Ton objectif: Mets à jour tout le matériel en remplaçant partout « answer card » par « answer tile », sans rien changer d'autre.

Jeu de données:
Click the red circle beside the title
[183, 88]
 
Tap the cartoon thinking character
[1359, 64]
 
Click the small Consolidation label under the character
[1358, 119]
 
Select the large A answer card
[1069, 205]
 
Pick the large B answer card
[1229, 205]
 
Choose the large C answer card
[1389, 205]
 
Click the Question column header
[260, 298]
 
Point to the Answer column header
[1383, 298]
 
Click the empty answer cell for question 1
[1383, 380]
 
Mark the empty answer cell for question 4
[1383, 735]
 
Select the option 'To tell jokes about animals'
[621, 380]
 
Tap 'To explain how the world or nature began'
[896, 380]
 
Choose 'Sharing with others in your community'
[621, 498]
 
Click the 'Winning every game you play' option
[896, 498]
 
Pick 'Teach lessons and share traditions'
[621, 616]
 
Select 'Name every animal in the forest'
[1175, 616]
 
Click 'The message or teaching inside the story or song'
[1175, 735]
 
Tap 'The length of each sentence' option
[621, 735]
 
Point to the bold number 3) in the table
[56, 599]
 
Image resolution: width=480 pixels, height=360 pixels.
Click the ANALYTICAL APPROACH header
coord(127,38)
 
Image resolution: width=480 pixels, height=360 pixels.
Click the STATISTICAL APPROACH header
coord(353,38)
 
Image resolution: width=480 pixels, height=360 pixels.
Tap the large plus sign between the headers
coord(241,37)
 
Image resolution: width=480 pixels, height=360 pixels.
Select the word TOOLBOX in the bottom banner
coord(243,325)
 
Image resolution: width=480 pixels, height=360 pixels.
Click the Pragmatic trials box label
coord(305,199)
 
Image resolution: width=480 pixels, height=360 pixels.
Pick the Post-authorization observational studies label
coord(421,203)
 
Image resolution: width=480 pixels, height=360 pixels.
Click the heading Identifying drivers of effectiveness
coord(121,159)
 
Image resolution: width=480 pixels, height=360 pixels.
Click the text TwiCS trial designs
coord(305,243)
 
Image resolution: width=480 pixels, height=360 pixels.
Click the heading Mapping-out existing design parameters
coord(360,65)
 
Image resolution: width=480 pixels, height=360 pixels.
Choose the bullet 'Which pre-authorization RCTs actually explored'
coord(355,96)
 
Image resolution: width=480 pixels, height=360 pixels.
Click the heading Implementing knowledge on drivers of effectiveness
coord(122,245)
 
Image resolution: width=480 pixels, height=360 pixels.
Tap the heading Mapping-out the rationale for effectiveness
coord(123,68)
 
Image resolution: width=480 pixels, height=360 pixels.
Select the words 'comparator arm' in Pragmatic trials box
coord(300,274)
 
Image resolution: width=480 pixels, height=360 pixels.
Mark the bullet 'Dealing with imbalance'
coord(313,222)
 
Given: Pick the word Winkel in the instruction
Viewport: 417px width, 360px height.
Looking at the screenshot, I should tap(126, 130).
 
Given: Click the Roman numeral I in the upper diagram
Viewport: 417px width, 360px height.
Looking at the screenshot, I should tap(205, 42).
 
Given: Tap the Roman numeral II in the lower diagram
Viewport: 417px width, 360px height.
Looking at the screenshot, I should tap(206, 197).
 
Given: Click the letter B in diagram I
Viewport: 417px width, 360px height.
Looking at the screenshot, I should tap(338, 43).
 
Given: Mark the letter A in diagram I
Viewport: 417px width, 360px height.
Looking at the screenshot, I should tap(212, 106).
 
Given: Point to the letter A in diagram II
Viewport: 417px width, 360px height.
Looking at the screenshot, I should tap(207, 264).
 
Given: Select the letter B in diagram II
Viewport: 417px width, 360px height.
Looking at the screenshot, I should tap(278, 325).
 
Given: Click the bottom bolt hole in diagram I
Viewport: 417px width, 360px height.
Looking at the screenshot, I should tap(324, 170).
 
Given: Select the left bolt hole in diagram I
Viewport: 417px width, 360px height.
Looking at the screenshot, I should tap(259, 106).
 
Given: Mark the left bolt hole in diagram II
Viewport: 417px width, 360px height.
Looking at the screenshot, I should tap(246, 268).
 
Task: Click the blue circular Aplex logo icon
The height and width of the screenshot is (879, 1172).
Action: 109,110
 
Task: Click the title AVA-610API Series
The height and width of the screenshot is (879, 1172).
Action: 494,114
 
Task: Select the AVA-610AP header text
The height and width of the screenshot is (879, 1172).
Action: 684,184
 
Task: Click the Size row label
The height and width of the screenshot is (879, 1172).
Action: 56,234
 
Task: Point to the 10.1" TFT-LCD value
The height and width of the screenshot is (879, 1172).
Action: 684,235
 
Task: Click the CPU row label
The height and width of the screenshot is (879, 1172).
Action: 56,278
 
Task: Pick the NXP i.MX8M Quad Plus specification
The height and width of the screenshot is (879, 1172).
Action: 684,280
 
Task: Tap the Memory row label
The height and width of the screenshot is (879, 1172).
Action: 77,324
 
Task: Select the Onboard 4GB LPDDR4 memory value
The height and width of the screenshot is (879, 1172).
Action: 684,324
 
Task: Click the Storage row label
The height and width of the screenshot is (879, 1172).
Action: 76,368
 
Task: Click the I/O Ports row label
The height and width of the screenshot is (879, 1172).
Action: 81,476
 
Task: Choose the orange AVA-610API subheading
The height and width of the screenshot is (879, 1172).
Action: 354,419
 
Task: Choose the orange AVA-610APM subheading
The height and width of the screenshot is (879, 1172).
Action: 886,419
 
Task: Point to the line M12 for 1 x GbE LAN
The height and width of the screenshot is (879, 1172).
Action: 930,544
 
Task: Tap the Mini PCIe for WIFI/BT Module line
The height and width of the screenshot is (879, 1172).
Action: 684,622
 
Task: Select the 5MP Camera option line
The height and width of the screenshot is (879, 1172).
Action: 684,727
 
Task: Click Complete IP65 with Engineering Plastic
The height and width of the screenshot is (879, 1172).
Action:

Solution du problème:
Click the red circle beside the title
[183, 88]
 
Tap the cartoon thinking character
[1359, 64]
 
Click the small Consolidation label under the character
[1358, 119]
 
Select the large A answer tile
[1069, 205]
 
Pick the large B answer tile
[1229, 205]
 
Choose the large C answer tile
[1389, 205]
 
Click the Question column header
[260, 298]
 
Point to the Answer column header
[1383, 298]
 
Click the empty answer cell for question 1
[1383, 380]
 
Mark the empty answer cell for question 4
[1383, 735]
 
Select the option 'To tell jokes about animals'
[621, 380]
 
Tap 'To explain how the world or nature began'
[896, 380]
 
Choose 'Sharing with others in your community'
[621, 498]
 
Click the 'Winning every game you play' option
[896, 498]
 
Pick 'Teach lessons and share traditions'
[621, 616]
 
Select 'Name every animal in the forest'
[1175, 616]
 
Click 'The message or teaching inside the story or song'
[1175, 735]
 
Tap 'The length of each sentence' option
[621, 735]
 
Point to the bold number 3) in the table
[56, 599]
 
Image resolution: width=480 pixels, height=360 pixels.
Click the ANALYTICAL APPROACH header
coord(127,38)
 
Image resolution: width=480 pixels, height=360 pixels.
Click the STATISTICAL APPROACH header
coord(353,38)
 
Image resolution: width=480 pixels, height=360 pixels.
Tap the large plus sign between the headers
coord(241,37)
 
Image resolution: width=480 pixels, height=360 pixels.
Select the word TOOLBOX in the bottom banner
coord(243,325)
 
Image resolution: width=480 pixels, height=360 pixels.
Click the Pragmatic trials box label
coord(305,199)
 
Image resolution: width=480 pixels, height=360 pixels.
Pick the Post-authorization observational studies label
coord(421,203)
 
Image resolution: width=480 pixels, height=360 pixels.
Click the heading Identifying drivers of effectiveness
coord(121,159)
 
Image resolution: width=480 pixels, height=360 pixels.
Click the text TwiCS trial designs
coord(305,243)
 
Image resolution: width=480 pixels, height=360 pixels.
Click the heading Mapping-out existing design parameters
coord(360,65)
 
Image resolution: width=480 pixels, height=360 pixels.
Choose the bullet 'Which pre-authorization RCTs actually explored'
coord(355,96)
 
Image resolution: width=480 pixels, height=360 pixels.
Click the heading Implementing knowledge on drivers of effectiveness
coord(122,245)
 
Image resolution: width=480 pixels, height=360 pixels.
Tap the heading Mapping-out the rationale for effectiveness
coord(123,68)
 
Image resolution: width=480 pixels, height=360 pixels.
Select the words 'comparator arm' in Pragmatic trials box
coord(300,274)
 
Image resolution: width=480 pixels, height=360 pixels.
Mark the bullet 'Dealing with imbalance'
coord(313,222)
 
Given: Pick the word Winkel in the instruction
Viewport: 417px width, 360px height.
Looking at the screenshot, I should tap(126, 130).
 
Given: Click the Roman numeral I in the upper diagram
Viewport: 417px width, 360px height.
Looking at the screenshot, I should tap(205, 42).
 
Given: Tap the Roman numeral II in the lower diagram
Viewport: 417px width, 360px height.
Looking at the screenshot, I should tap(206, 197).
 
Given: Click the letter B in diagram I
Viewport: 417px width, 360px height.
Looking at the screenshot, I should tap(338, 43).
 
Given: Mark the letter A in diagram I
Viewport: 417px width, 360px height.
Looking at the screenshot, I should tap(212, 106).
 
Given: Point to the letter A in diagram II
Viewport: 417px width, 360px height.
Looking at the screenshot, I should tap(207, 264).
 
Given: Select the letter B in diagram II
Viewport: 417px width, 360px height.
Looking at the screenshot, I should tap(278, 325).
 
Given: Click the bottom bolt hole in diagram I
Viewport: 417px width, 360px height.
Looking at the screenshot, I should tap(324, 170).
 
Given: Select the left bolt hole in diagram I
Viewport: 417px width, 360px height.
Looking at the screenshot, I should tap(259, 106).
 
Given: Mark the left bolt hole in diagram II
Viewport: 417px width, 360px height.
Looking at the screenshot, I should tap(246, 268).
 
Task: Click the blue circular Aplex logo icon
The height and width of the screenshot is (879, 1172).
Action: 109,110
 
Task: Click the title AVA-610API Series
The height and width of the screenshot is (879, 1172).
Action: 494,114
 
Task: Select the AVA-610AP header text
The height and width of the screenshot is (879, 1172).
Action: 684,184
 
Task: Click the Size row label
The height and width of the screenshot is (879, 1172).
Action: 56,234
 
Task: Point to the 10.1" TFT-LCD value
The height and width of the screenshot is (879, 1172).
Action: 684,235
 
Task: Click the CPU row label
The height and width of the screenshot is (879, 1172).
Action: 56,278
 
Task: Pick the NXP i.MX8M Quad Plus specification
The height and width of the screenshot is (879, 1172).
Action: 684,280
 
Task: Tap the Memory row label
The height and width of the screenshot is (879, 1172).
Action: 77,324
 
Task: Select the Onboard 4GB LPDDR4 memory value
The height and width of the screenshot is (879, 1172).
Action: 684,324
 
Task: Click the Storage row label
The height and width of the screenshot is (879, 1172).
Action: 76,368
 
Task: Click the I/O Ports row label
The height and width of the screenshot is (879, 1172).
Action: 81,476
 
Task: Choose the orange AVA-610API subheading
The height and width of the screenshot is (879, 1172).
Action: 354,419
 
Task: Choose the orange AVA-610APM subheading
The height and width of the screenshot is (879, 1172).
Action: 886,419
 
Task: Point to the line M12 for 1 x GbE LAN
The height and width of the screenshot is (879, 1172).
Action: 930,544
 
Task: Tap the Mini PCIe for WIFI/BT Module line
The height and width of the screenshot is (879, 1172).
Action: 684,622
 
Task: Select the 5MP Camera option line
The height and width of the screenshot is (879, 1172).
Action: 684,727
 
Task: Click Complete IP65 with Engineering Plastic
The height and width of the screenshot is (879, 1172).
Action:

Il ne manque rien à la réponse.